Can you spend or use your own money before divorce?

Everyday expenditure, such as paying bills, buying groceries, or maintaining normal living standards, is generally acceptable. However, significant financial changes or transfers can raise red flags.

The Do’s

  • Continue using money for normal living expenses: The courts expect both parties to continue living their lives as normally as possible. You are entitled to pay your mortgage, cover childcare costs, or maintain your usual standard of living. The key is transparency — keep clear records and ensure your spending is consistent with your historical patterns.
  • Keep financial records: Transparency is vital during divorce proceedings. Keep records of all major transactions, including bank statements and receipts. If a judge later questions your spending, you’ll need to show that your actions were reasonable and not designed to undermine your spouse’s financial claim.
  • Seek legal advice before making large purchases or gifts: If you are considering using a significant amount of money before or during a divorce, for example, buying a car, paying off a family debt, or gifting money to a relative, seek advice first. A solicitor can assess whether the transaction might later be viewed as dissipation of assets and help you document your reasoning if it’s legitimate (e.g., a necessary home repair or genuine debt repayment).
  • Be open about your finances: The court process requires full and frank disclosure of all assets and income. Attempting to hide or under-report funds will almost certainly harm your case. Judges take a strict view of dishonesty, and any lack of disclosure can result in adverse inferences or even costs penalties.

The Don’ts

  • Attempt to hide or transfer money: Moving funds into another account, transferring money abroad, or putting it in someone else’s name can be viewed as an attempt to conceal assets. If discovered, which it often is, through disclosure or forensic accounting, it can lead to serious consequences. The court may set aside such transactions or order costs against you.
  • Make large gifts: Gifting money or valuable items to friends or family members just before or during a divorce can appear suspicious. Unless you can clearly show that the gift was legitimate and consistent with your usual behaviour, it may be challenged. Judges can order those funds or assets to be returned or “added back” to your notional asset pool.
  • Waste money out of spite: Spending out of anger or a desire for revenge, for instance, emptying a joint account to prevent your spouse from accessing funds, is particularly risky. Courts recognise such conduct as “wanton dissipation”and may penalise the offending spouse in the final financial settlement. A well-known case, Vaughan v Vaughan [2007] EWCA Civ 1085, demonstrated how the court can treat reckless spending as a deliberate attempt to reduce matrimonial assets, resulting in an adjustment against the spender.
  • Make drastic changes without warning: If you are the main breadwinner or control household finances, suddenly changing financial arrangements, such as stopping payments to your spouse or cutting off access to joint funds, can lead to an urgent application for maintenance or an injunction. Courts can quickly intervene to restore fairness and prevent hardship.

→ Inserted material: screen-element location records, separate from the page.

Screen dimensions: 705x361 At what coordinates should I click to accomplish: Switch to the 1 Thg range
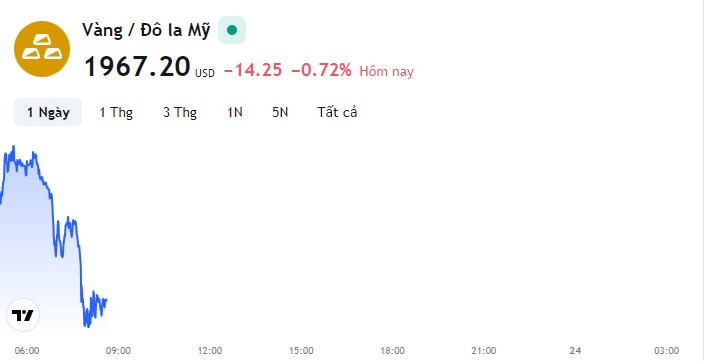coord(116,112)
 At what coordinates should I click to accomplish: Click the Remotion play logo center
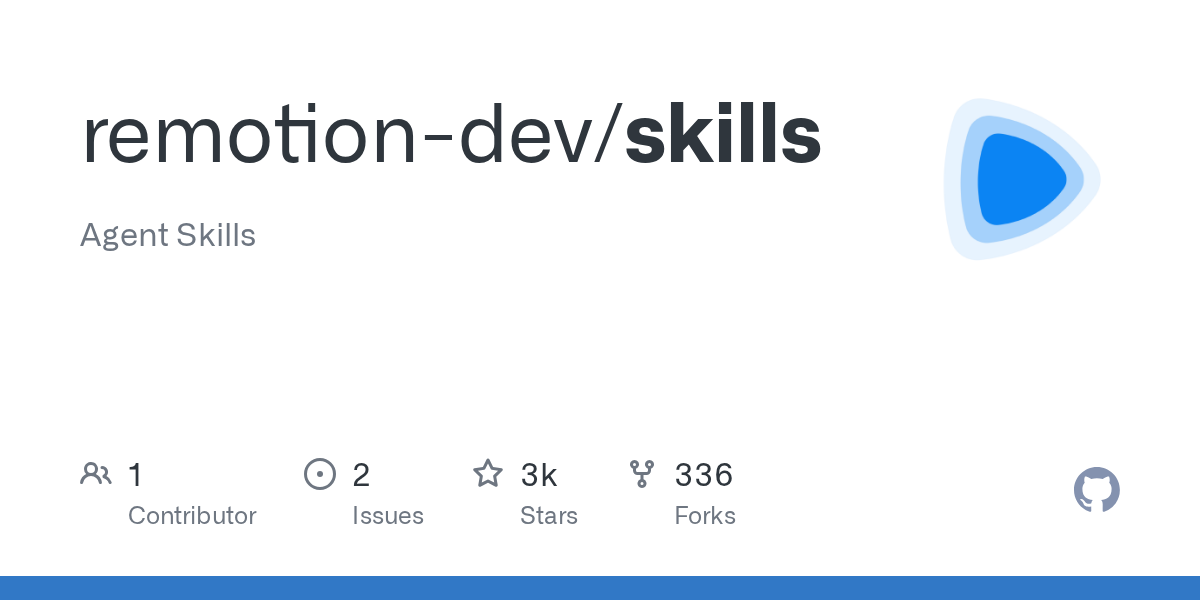[x=1020, y=179]
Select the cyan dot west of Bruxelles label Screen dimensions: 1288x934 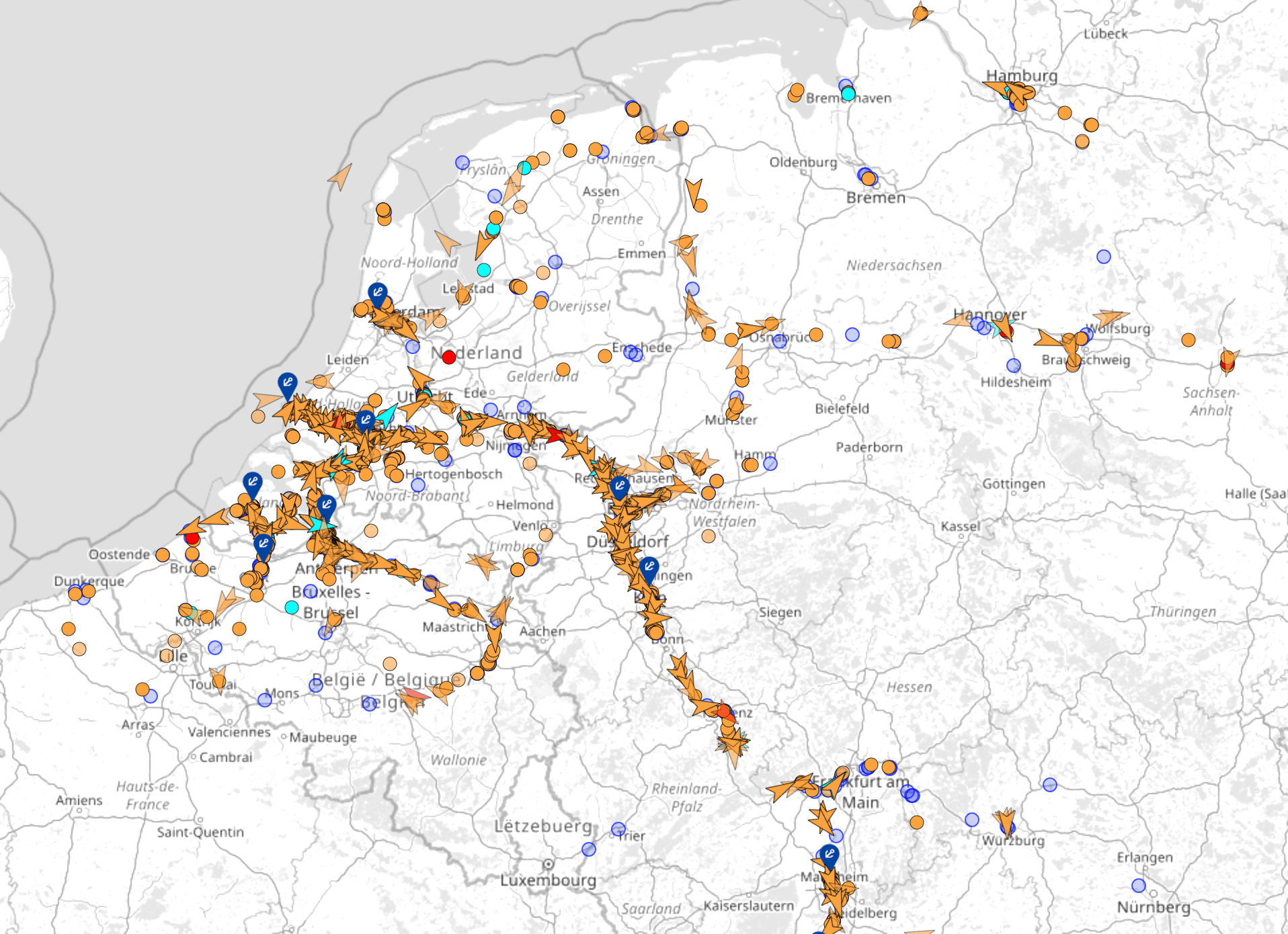(x=292, y=607)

What happens if a spouse starts spending recklessly?

If it becomes apparent that one spouse is attempting to waste or move assets, the other can apply to the court for urgent relief. A judge can make what’s known as a Freezing Order(also called a Section 37 injunction), preventing the sale, transfer, or disposal of assets until the financial claims are resolved.

To obtain such an order, the applicant must show:

  • There is a real risk that assets will be dissipated or hidden; and
  • The respondent’s actions would likely prejudice their financial claim.

Once granted, the order can freeze bank accounts, stop property sales, or restrict transactions above a certain threshold. Breaching a freezing order is a serious matter and can result in contempt of court proceedings.

The courts are well-equipped to deal with attempts to hide or waste assets, and any short-term gain achieved through such tactics often leads to long-term loss. The safest approach is always to act with integrity, keep records, and seek professional legal guidance before making any major financial moves.